Not always do I get to gleefully talk about my fleamarket  finds, this was a big whoops. A waste of money.  The mic didn't have a lock and the ratchet knob merely unscrewed. I did get the plastic case  the wrench and a cert. The mic was only a .001 .  I paid $20 for it and a good Super-Ego 12" strap wrench. If I figure the strap wrench is worth $10, I only wasted $10. I've found Super-Ego to be the equal of Ridgid , BTW.

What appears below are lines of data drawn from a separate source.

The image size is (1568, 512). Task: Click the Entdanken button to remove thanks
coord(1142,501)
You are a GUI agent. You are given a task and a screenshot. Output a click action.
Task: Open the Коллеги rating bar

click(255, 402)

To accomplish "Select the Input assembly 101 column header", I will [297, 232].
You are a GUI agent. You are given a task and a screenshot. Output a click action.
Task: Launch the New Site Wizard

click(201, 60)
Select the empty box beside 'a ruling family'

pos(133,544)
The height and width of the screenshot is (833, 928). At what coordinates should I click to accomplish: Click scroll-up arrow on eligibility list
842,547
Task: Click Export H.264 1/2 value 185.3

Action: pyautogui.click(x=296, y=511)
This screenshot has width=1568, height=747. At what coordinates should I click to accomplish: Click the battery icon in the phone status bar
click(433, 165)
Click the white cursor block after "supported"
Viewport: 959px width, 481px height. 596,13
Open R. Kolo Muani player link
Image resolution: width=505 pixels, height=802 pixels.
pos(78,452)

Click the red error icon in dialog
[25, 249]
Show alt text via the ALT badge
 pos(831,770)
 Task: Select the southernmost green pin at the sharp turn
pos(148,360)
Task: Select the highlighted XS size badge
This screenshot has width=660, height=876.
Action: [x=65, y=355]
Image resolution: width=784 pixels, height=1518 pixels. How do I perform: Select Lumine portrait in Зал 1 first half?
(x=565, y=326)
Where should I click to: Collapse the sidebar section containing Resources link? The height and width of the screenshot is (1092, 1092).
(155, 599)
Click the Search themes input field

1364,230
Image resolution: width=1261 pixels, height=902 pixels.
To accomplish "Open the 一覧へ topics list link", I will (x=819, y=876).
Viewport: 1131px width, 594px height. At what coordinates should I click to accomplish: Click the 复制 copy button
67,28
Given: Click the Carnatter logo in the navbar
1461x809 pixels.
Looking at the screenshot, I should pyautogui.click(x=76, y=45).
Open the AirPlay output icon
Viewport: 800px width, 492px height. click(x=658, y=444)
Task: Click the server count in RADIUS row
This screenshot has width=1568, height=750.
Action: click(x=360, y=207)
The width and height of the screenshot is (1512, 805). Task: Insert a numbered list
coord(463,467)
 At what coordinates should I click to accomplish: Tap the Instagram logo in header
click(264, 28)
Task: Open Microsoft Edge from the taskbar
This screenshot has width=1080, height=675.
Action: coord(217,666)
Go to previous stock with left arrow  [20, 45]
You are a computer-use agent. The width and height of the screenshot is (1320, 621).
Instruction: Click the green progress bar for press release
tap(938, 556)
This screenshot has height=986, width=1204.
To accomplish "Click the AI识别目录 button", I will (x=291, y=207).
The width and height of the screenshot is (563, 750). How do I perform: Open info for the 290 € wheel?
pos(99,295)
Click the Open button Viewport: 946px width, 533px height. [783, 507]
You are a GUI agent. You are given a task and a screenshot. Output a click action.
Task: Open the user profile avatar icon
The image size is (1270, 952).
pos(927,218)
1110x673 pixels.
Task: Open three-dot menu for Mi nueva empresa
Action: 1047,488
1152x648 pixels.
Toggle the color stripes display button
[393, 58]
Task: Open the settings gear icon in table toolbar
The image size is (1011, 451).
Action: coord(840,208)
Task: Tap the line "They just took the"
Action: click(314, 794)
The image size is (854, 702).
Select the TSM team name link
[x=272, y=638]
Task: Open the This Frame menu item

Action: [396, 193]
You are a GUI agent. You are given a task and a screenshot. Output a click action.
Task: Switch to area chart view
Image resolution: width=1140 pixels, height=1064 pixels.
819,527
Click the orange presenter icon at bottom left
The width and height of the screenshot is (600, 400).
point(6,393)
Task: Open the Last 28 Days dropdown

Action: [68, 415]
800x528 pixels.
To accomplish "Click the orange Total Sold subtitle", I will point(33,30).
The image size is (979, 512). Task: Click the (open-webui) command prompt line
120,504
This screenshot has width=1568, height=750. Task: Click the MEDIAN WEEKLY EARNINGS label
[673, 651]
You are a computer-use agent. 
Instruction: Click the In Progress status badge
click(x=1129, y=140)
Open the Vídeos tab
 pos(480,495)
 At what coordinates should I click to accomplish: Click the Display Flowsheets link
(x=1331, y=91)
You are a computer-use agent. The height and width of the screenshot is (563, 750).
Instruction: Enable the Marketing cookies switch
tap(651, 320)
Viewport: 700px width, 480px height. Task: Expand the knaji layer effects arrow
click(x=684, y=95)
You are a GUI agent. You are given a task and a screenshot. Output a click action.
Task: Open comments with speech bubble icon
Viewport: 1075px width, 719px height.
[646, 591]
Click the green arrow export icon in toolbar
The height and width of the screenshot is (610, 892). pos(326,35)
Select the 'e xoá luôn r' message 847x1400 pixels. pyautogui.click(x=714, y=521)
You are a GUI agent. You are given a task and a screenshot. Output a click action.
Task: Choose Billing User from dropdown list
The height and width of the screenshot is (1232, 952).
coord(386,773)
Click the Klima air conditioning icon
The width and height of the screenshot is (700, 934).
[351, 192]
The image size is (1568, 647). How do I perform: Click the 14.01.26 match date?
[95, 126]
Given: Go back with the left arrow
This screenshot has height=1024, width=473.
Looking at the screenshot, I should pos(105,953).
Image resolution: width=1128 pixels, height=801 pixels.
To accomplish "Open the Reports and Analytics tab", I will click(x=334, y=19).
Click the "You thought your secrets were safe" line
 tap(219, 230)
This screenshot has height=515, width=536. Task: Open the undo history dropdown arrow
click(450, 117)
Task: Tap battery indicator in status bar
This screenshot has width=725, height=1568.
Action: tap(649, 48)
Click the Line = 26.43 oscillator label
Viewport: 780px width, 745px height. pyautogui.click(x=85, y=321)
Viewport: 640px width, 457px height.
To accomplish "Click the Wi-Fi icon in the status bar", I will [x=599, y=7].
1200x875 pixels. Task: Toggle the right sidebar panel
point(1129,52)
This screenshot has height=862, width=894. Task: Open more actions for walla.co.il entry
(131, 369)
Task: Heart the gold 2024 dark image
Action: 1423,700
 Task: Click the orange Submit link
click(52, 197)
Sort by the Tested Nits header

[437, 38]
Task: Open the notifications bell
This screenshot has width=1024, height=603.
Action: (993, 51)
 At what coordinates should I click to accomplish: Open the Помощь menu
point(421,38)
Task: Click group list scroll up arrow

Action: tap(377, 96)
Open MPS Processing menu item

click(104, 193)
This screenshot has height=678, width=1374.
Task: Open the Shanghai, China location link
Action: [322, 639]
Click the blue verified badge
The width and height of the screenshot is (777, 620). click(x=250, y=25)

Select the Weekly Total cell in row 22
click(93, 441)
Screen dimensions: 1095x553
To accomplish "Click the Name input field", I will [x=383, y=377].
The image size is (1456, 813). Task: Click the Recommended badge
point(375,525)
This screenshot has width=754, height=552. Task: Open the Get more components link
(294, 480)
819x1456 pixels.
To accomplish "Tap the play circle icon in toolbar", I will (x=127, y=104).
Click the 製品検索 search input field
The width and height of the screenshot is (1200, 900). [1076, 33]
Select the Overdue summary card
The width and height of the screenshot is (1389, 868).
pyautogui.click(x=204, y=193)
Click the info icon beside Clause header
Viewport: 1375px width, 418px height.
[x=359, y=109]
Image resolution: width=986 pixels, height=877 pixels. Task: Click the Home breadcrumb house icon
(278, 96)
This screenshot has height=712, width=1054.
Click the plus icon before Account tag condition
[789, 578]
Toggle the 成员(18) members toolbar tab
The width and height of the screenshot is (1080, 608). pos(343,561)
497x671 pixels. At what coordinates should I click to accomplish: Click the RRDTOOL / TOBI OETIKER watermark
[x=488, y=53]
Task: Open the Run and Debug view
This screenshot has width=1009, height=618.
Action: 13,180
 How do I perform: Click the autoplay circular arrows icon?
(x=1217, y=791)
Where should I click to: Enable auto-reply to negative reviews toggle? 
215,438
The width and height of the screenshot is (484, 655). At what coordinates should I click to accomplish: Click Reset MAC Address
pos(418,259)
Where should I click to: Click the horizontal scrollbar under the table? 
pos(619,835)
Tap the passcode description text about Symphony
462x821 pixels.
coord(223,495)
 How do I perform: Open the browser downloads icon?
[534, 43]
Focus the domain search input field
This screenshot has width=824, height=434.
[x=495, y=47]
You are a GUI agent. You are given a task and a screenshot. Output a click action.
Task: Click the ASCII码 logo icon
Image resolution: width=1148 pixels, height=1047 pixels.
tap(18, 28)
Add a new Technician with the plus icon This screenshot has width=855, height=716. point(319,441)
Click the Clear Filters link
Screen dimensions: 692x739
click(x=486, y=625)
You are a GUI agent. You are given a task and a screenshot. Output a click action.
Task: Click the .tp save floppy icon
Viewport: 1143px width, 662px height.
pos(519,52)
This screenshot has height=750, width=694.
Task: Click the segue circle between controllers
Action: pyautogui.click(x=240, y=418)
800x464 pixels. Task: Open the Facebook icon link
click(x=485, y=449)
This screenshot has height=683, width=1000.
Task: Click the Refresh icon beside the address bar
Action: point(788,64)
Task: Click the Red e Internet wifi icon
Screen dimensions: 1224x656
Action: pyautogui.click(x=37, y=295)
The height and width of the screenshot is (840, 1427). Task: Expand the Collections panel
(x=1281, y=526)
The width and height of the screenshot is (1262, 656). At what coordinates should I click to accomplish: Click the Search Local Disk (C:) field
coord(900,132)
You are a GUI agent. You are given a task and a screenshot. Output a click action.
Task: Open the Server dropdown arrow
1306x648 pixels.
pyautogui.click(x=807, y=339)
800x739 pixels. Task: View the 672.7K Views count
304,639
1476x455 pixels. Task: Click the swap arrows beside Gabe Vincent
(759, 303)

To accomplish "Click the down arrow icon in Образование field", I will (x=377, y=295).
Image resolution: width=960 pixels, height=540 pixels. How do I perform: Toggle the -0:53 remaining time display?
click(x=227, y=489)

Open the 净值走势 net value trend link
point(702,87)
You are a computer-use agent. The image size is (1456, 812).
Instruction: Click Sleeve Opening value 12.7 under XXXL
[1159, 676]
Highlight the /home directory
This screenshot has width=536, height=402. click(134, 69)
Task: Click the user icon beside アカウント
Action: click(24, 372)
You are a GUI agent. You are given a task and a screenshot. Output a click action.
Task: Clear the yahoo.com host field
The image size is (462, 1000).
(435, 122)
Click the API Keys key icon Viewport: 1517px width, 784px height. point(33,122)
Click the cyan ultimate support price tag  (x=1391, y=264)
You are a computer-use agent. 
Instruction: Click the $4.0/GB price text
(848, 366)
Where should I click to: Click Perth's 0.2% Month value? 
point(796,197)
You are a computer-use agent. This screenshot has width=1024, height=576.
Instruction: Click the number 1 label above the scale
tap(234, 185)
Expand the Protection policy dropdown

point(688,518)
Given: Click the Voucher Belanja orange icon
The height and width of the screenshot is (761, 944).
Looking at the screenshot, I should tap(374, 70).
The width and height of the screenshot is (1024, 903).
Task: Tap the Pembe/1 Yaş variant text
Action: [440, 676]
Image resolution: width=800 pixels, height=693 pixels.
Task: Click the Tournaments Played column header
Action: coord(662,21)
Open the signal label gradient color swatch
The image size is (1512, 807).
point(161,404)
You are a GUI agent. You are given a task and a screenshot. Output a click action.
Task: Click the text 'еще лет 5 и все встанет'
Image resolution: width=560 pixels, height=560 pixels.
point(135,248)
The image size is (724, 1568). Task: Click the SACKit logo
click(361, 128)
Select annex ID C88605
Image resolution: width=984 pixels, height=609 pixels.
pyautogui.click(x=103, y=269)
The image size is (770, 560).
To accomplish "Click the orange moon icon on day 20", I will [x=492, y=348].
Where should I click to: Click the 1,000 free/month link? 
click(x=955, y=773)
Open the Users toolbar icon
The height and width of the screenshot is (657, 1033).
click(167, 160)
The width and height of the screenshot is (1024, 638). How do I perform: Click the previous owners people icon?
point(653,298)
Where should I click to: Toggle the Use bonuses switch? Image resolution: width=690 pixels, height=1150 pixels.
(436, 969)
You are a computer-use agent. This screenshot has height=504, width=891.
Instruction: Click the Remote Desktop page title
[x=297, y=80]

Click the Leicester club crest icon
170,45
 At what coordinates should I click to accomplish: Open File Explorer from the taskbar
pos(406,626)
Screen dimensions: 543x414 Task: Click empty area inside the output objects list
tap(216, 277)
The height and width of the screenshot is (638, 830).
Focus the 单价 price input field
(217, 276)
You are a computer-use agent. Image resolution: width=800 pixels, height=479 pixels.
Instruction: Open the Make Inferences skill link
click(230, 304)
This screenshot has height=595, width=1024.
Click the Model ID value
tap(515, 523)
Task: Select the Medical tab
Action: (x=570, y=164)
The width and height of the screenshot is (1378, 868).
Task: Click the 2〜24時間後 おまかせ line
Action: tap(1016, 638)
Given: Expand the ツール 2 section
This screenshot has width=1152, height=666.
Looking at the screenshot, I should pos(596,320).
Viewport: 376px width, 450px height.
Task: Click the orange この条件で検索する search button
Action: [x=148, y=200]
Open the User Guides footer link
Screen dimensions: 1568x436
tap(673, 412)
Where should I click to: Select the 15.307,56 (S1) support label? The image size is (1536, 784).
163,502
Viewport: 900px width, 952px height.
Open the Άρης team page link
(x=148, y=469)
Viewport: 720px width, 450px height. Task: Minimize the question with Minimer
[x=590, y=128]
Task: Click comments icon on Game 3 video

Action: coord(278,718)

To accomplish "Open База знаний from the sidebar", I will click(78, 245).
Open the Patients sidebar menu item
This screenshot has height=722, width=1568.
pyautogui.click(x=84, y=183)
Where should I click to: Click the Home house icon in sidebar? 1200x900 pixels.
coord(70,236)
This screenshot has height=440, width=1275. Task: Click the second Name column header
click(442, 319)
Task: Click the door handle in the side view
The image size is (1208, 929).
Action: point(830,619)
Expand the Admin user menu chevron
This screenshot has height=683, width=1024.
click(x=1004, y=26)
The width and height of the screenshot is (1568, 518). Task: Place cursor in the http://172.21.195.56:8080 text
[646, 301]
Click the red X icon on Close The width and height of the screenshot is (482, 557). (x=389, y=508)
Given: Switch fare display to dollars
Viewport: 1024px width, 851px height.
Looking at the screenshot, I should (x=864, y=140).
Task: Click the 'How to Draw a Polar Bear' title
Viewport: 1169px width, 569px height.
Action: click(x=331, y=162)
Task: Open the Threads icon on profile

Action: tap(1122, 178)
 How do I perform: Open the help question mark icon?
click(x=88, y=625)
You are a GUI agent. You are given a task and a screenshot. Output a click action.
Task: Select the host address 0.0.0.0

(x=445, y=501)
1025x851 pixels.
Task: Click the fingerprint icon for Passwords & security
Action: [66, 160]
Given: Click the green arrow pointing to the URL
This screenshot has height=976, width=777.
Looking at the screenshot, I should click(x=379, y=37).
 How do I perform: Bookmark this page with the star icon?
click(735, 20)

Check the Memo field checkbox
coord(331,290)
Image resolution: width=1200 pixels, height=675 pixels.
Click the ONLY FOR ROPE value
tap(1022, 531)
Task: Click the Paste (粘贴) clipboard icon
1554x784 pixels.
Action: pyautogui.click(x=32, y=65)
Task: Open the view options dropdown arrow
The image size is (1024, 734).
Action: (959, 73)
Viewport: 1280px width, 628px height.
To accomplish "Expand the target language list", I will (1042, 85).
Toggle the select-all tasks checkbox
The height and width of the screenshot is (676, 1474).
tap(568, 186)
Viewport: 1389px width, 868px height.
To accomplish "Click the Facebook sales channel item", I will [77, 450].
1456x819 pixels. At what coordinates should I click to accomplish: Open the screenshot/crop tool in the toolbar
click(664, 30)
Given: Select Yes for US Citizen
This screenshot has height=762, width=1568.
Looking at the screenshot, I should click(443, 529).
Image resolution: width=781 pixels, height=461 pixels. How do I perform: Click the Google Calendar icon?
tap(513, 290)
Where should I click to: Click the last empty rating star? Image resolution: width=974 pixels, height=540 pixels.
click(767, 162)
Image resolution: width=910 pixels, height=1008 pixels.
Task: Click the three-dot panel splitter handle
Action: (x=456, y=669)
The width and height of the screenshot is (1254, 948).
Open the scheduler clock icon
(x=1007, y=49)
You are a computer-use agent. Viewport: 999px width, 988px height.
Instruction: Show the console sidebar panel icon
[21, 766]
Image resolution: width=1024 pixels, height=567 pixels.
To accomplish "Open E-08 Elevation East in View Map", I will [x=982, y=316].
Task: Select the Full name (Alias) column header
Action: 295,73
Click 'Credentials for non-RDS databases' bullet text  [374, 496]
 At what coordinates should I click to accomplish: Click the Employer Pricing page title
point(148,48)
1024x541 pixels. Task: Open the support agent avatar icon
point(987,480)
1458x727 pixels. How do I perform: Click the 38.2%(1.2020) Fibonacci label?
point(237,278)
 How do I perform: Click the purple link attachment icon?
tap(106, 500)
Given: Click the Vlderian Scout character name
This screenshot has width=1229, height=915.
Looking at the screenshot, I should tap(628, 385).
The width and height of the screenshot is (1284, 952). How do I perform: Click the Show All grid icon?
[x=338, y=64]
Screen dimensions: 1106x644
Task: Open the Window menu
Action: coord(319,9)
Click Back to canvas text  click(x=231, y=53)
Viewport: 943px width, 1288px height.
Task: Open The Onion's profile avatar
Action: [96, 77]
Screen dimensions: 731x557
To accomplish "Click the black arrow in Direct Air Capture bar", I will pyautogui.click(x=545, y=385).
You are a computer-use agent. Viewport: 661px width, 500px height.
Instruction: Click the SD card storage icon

I try to be very casual about the looking, too close and the price goes up.


----------



## benmychree (Mar 27, 2019)

I remember seeing adverts for the Etalon micrometer, it looked big and bulky to the point of being clumsy looking.


----------



## darkzero (Mar 27, 2019)

I don't own any but Etalon Swiss made mics are known to be of very high quality. Their mics with special features are bulky & unattractive (IMO) but they do make mics that are "normal" in size.


----------



## benmychree (Mar 27, 2019)

Yes, my point exactly!


----------



## Downwindtracker2 (Mar 27, 2019)

While not skinny like an old Starrett, was more the size of a Mit.  I guess Etalon made very simple as well.


----------



## markba633csi (Mar 29, 2019)

I have one of the old simple Etalons, I like it.
It's better than me.


Left: Etalon ---                                                             Right: Lufkin


----------



## Downwindtracker2 (Mar 29, 2019)

Those are nice mics, my Etalon find is going to be used on rough, if I use it at all..


----------



## Cooter Brown (Mar 29, 2019)

I love my Etalon Mics


----------